For Wires 18 and 19, again this is optional. this is for the drop resistor, to run maximum pressure for the tranny line. i have mine connected to another toggle switch but if you want the suprastick to control it, just run it inline with the two wires on the drop resistor.

Step 5:

* Now for the programming. I’m not going to go too much into detail for this part b/c that’s what the manual is for. But there are a couple things that i need to mention that will save you time and headaches.

* For the initial setup, when your setting up your hyperterminal, select the correct COM port and follow all the settings.
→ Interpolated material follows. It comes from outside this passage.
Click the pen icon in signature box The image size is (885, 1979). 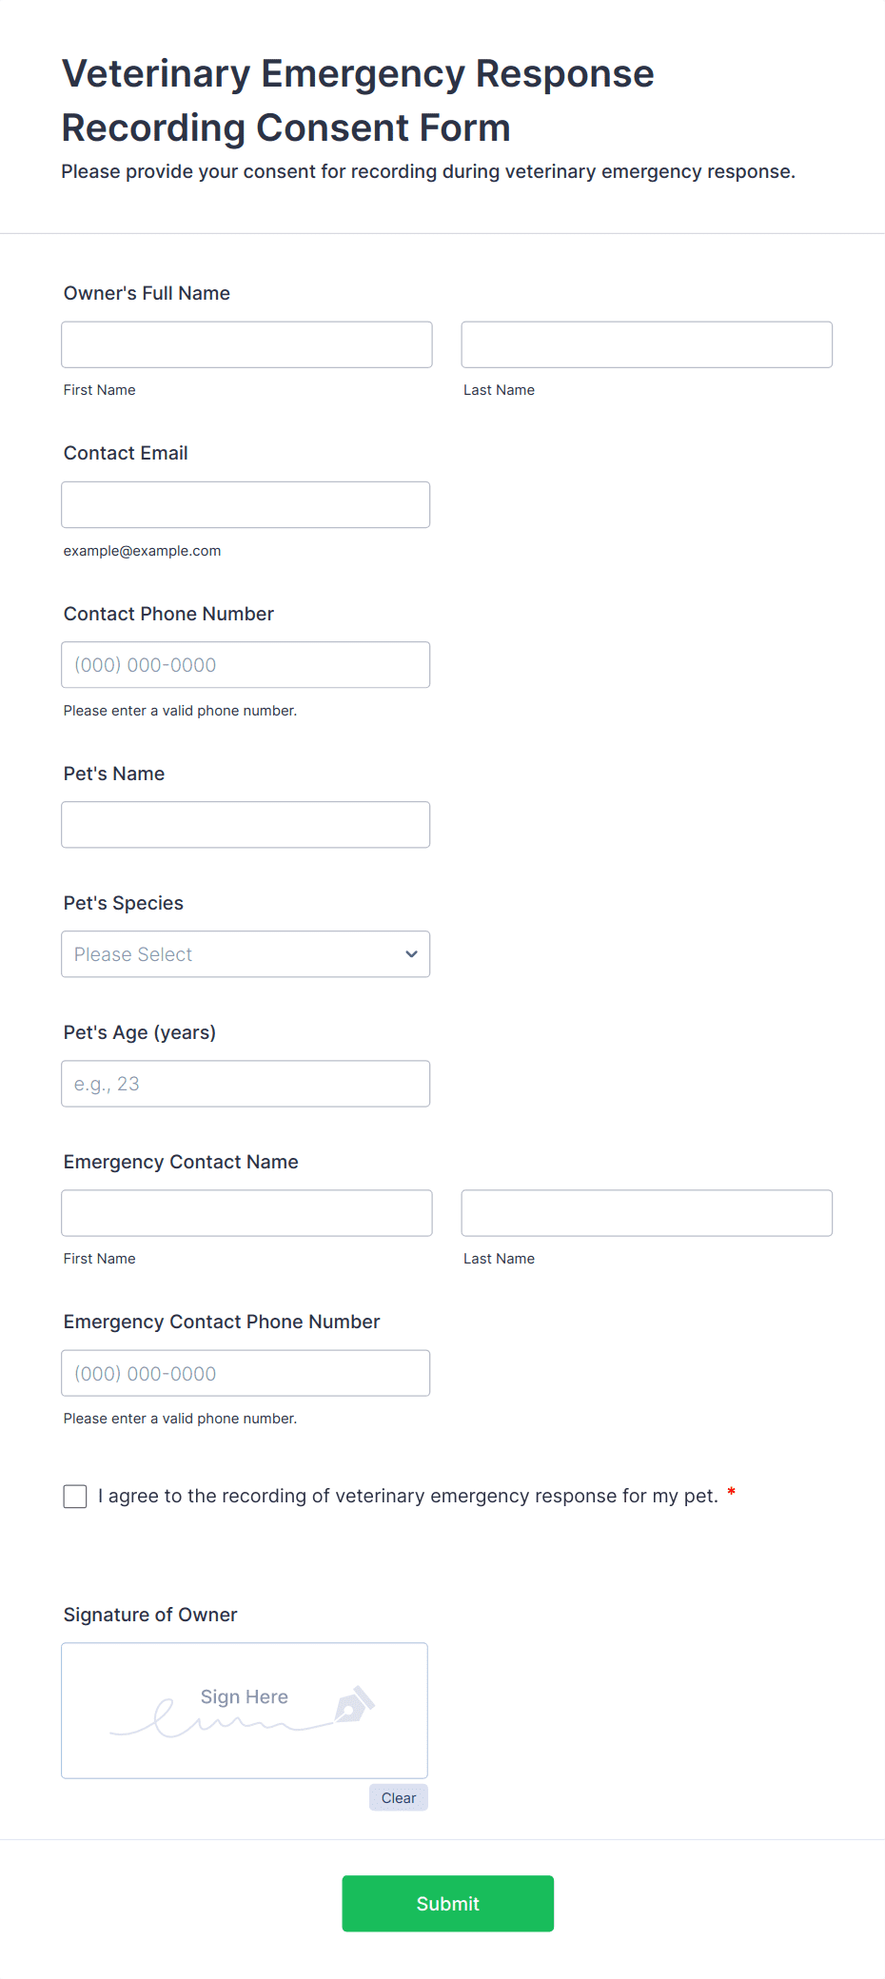(354, 1705)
One thing you want to keep an eye on is the “hardware flow control” setting. try setting the flow control to hardware first and see if the hyperterminal screen corresponds when you push 1. if it doesn’t, disconnect, go back into the flow control setting and turn hardware flow to NONE. Now it should work.

* Couple things for the Vehicle settings. One advice is, keep the speed sensor teeth to 20 and just adjust the rear end ratio until the spd display matches the speed on the gauge cluster. Best to do this w/ 2 people, one driving at a constant speed of say 20 mph, and the other adjusting the rear end ratio.

* Also, remember to correctly adjust the shift pattern under the shift solenoid setup. by default its for the supra.

* for the automapping, the stock ecu defines your driving style, and not the other way around. The SSv4 will learn the stock ecu shift points if you have the stock ecu hooked up to it. Just drive the car once through the largest throttle range possible for as large a speed range possible and you are done. It is usually just quicker to tweak the base map provided, however.

That should do it. if anyone is interested in doing this and have any questions, please don’t hesitate to ask.